Adriana Colacicco e Gerardo Gatti criticano la decisione dell’UCIS (Ufficio Centrale Interforze)

Adriana Colacicco e Gerardo Gatti, ideatori del Progetto di Vita, hanno le idee chiare sull’avvio del procedimento di revoca della scorta al Colonnello dell’Arma dei Carabinieri dott. Sergio De Caprio, conosciuto come Capitano Ultimo.

Simbolo della lotta alla mafia, Capitano Ultimo è il fondatore del CRIMOR (Unità Militare Combattente) e con i suoi uomini, è l’autore dell’arresto di Totò Riina nel 1993.

Infamante è l’accusa che lo colpì insieme al Generale Mario Mori, uno dei fondatori del ROS, per favoreggiamento a Cosa Nostra e dalla quale vengono prosciolti nel 2006 “perché il fatto non sussiste”. Contestualmente il CRIMOR viene esentato dai suoi obblighi, cessa di esistere nel 1997 e i suoi componenti vengono trasferiti.

Capitano Ultimo viene trasferito al NOE (Nucleo Operativo Ecologico) di cui rimane comunque vice comandante, ma esonerato da incarichi operativi.

Adriana e Gerardo, da sempre attivi nella lotta alle mafie, sono disgustati dall’avvio del procedimento nei confronti di un onorato Servitore dello Stato.

Convinti che le persone oneste debbano lottare le mafie accanto ai carabinieri, ai poliziotti che ogni giorno lavorano e collaborano con i magistrati che fanno un lavoro importante, considerano il Capitano Ultimo un comandante d’esempio per i suoi uomini e per tutti noi, non un personaggio, ma un uomo semplice che per tutelare sé stesso, i suoi uomini e le sue indagini ha da sempre dovuto nascondere il suo volto dietro un passamontagna, mantenendo sempre occhi vigli e attenti.

È un Servitore dello Stato invisibile, ma conosciuto bene da Cosa Nostra che non dimentica le promesse fatte.

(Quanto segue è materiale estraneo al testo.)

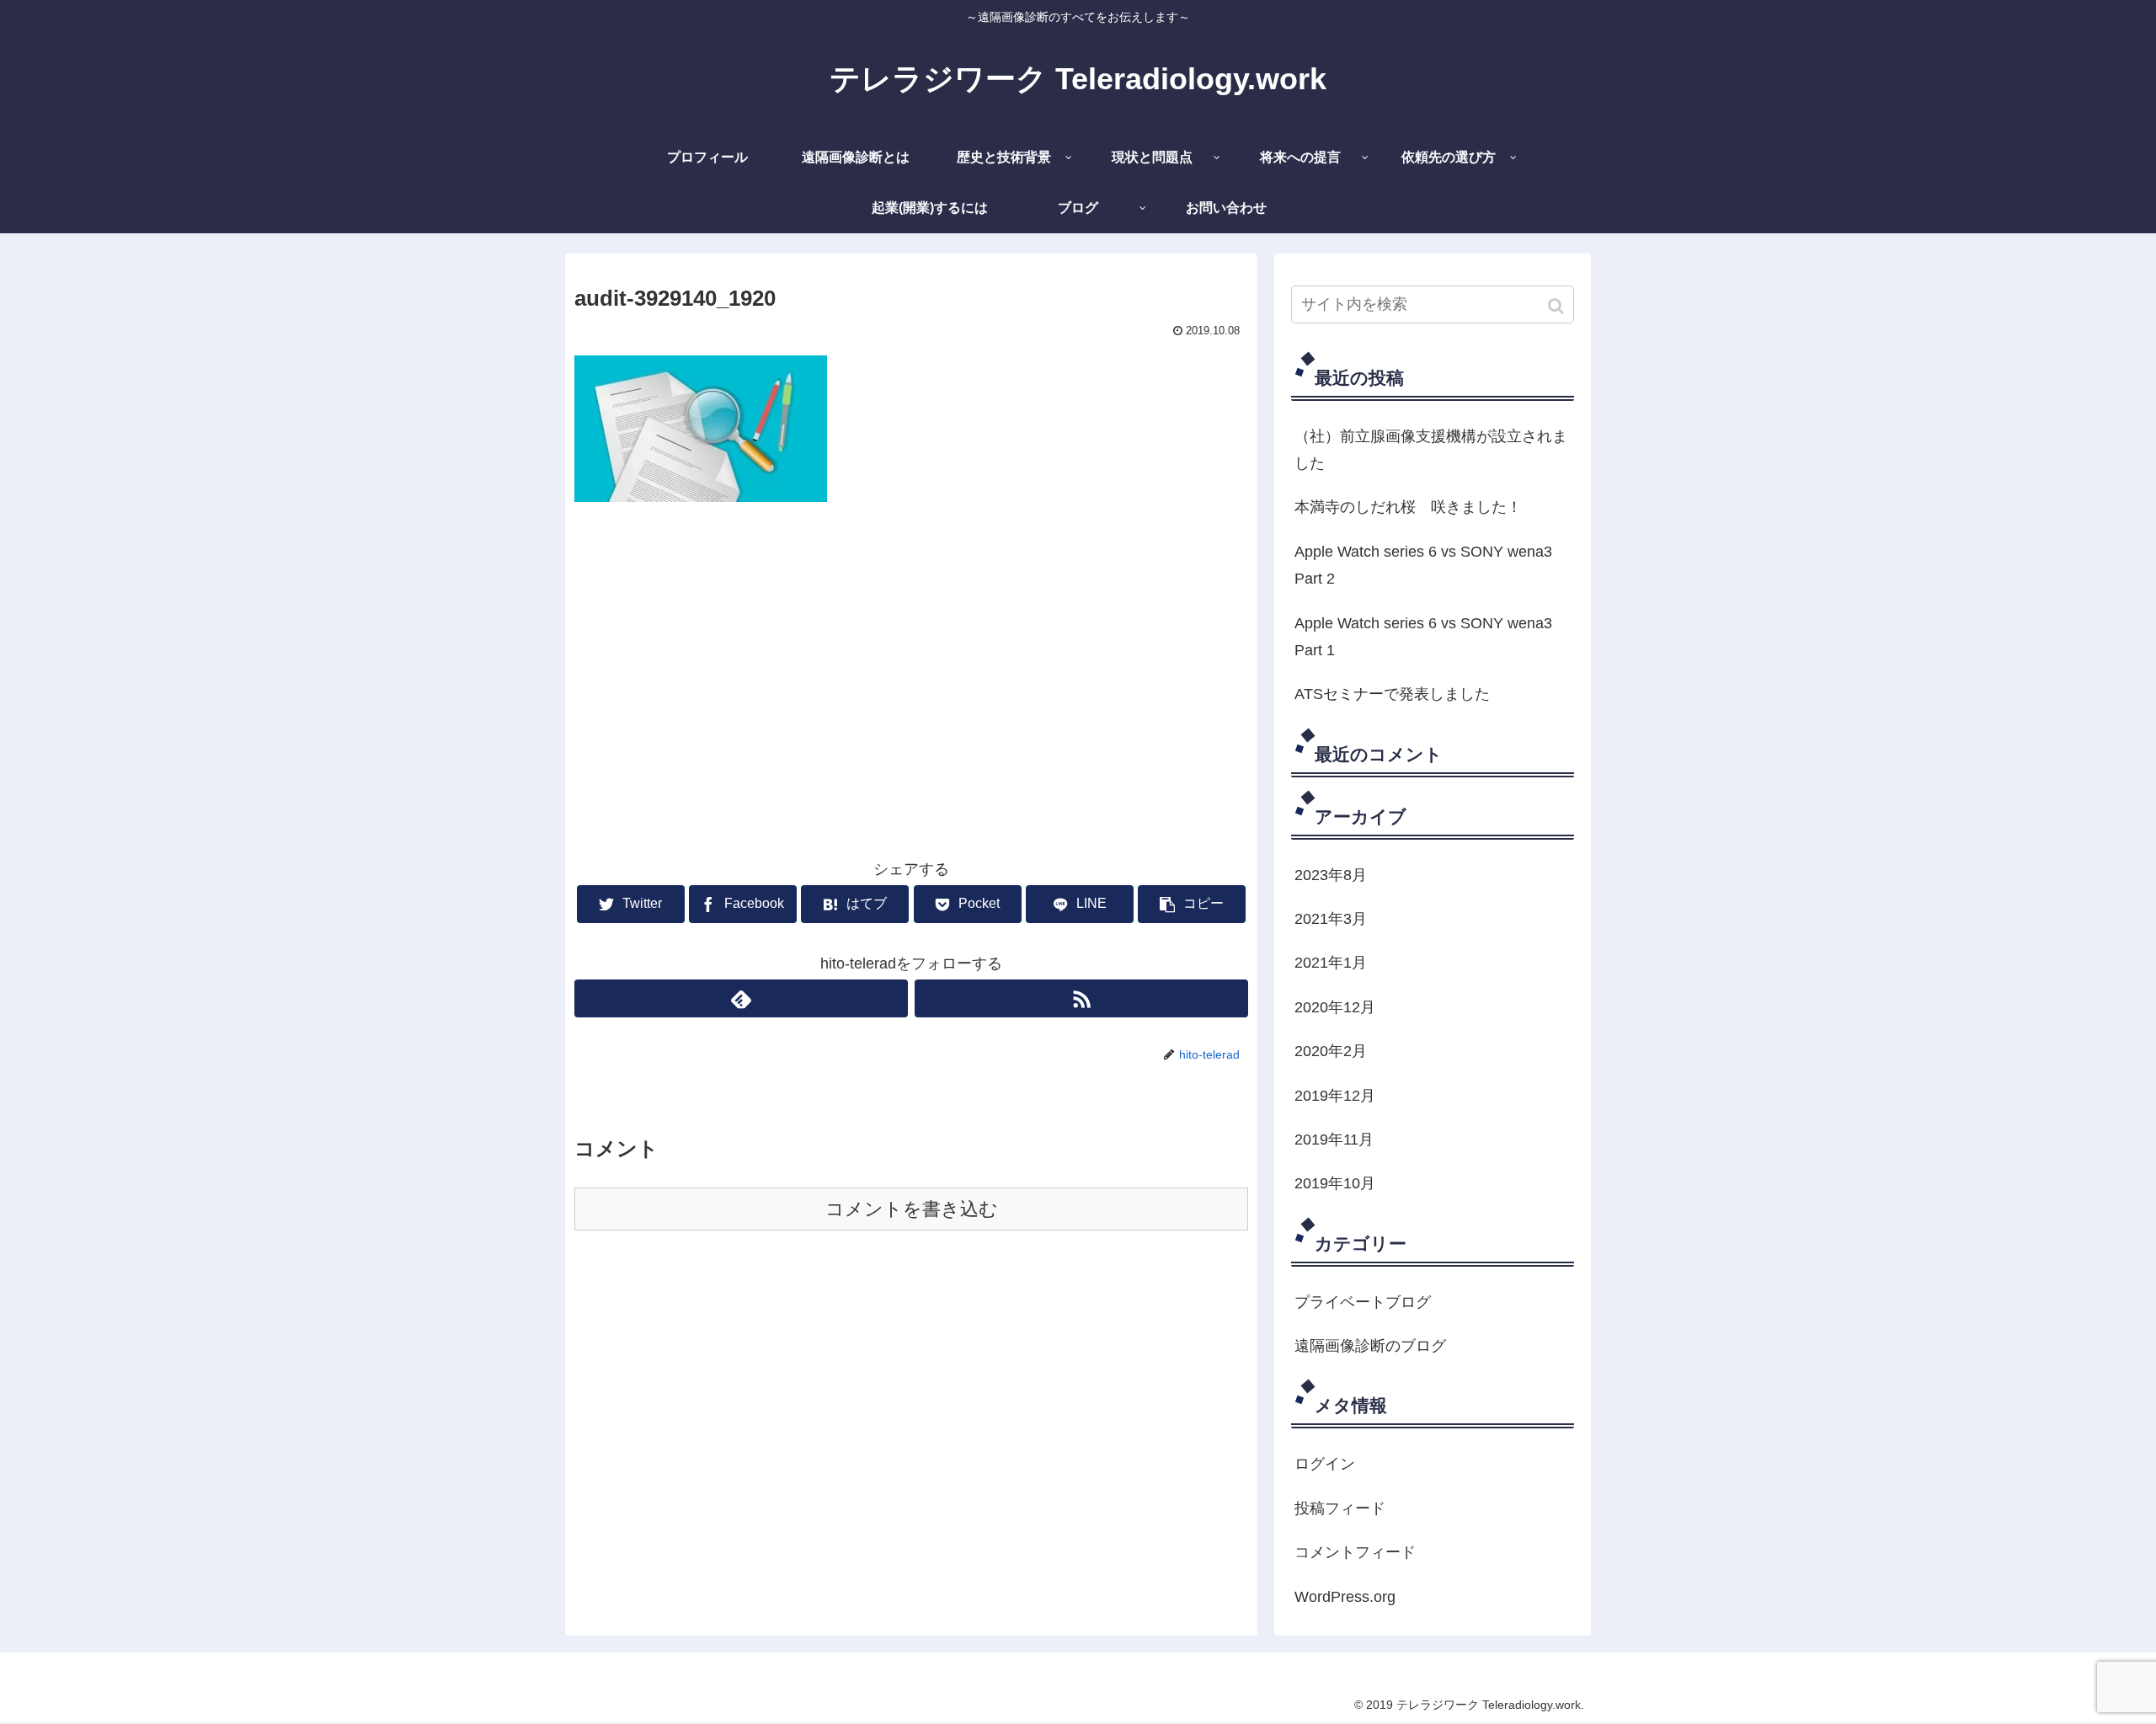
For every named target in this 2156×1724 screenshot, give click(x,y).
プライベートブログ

Ma chi ha dimenticato il valore e l’operato del Colonnello De Caprio è lo Stato che più volte ha gli ha revocato e poi confermato la scorta e ora avvia un nuovo procedimento di revoca. Viviamo in Paese dove sulla lotta alle mafie si costruiscono le carriere politiche, si costruisce business e visibilità mediatica, come ad esempio un politico che viaggia in auto blindate che stridono per impressionare e magari cena in ristoranti con agenti armati in bella vista, questo non è combattere le mafie, la lotta alle mafie è ben altro.

I fondatori del Progetto di Vita ribadiscono che la lotta alle mafie è legalità e ricerca della verità, con semplicità e normalità, ma sempre in prima linea. Le donne e gli uomini delle scorte sono seri professionisti, vigili e discreti che conoscono il pericolo e la paura che non si ferma mai, quella stessa che gli permette di ragionare ed essere attenti. Vivere nella normalità significa lottare le mafie, nel quotidiano con un lavoro serio.

Adriana e Gerardo, vivono costantemente il pericolo della lotta alle mafie e considerano pericolose quelle persone che, con la visibilità anche televisiva e giornalistica, alimentano dubbi che si trasformano in false verità manipolando l’informazione pubblica.

Ritengono inammissibile che un politico o un “personaggio” che ha costruito la sua carriera sulla lotta alle mafie debba beneficiare di uomini e donne di scorta e, invece, chi ha servito con onore il Paese lottando in prima linea la mafia, ammanettando il boss Totò Riina e da lui condannato a morte, debba essere lasciato solo.

Condannato a morte, anche, da uno Stato che non ritiene opportuna la tutela di chi combatte le mafie e nello stesso tempo non riconosce la presenza delle mafie nel nostro Paese.

Adriana e Gerardo affermano questo, perché la politica è assente, la lotta alle mafie non è al primo posto nei loro programmi e una riforma della giustizia è ancora lontana perché si pensa a tutto e a niente.